Research has highlighted that there is currently a lack of support and services (in schools, etc) to help autistic adolescents and adults with ASD develop the necessary skills which will help them understand the social nuances of dating, intimacy and relationships. Additionally, individuals with ASD have been found to be much less likely to be able to obtain sexual health information from their friends or peer groups, media, school and parents. Specifically, many adolescents with ASD do not have connections with extensive peer groups where usually informal discussions about sex take place. As well as individuals with ASD being found to be less likely to receive sex and sexuality education, if they do receive education in sex and social relationships, it may not always be tailored to their specific needs. Research suggests that individuals with ASD are less likely to gain knowledge about sex from their parents or teachers and also indicates that individuals with ASD may often access the media and pornography in order to gain information about sex and relationships. This route to acquiring information that they cannot obtain elsewhere may, in some instances, lead to unintentional online offending.

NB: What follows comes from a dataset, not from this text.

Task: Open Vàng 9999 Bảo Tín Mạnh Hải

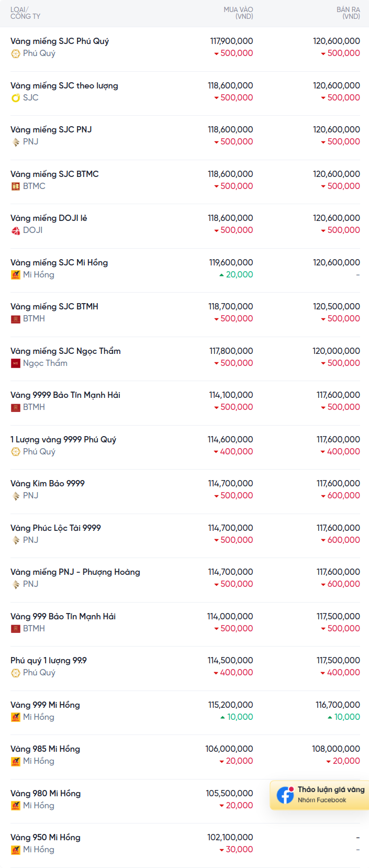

An increasing number of studies are finding that individuals with ASD had less adaptive sexual knowledge and behaviours, reported less social behaviour (e.g., meeting up with friends), less education about sex and sexuality and less sexual experience compared to typically developing individuals. Studies have also found that while parents of adolescents with ASD believe that their children have an interest in sexual and romantic relationships, they do not know how to instigate conversations with their child with ASD regarding such topics. Another study found that few parents of children with ASD could quickly imagine the likelihood of their child ever having a romantic relationship. This is problematic. Parents may be reluctant to engage sexuality-related discussion if they have the expectation that their child will never have a sexual relationship and/or if the parents have the expectation that their child will not need or benefit from sexuality and relationship education.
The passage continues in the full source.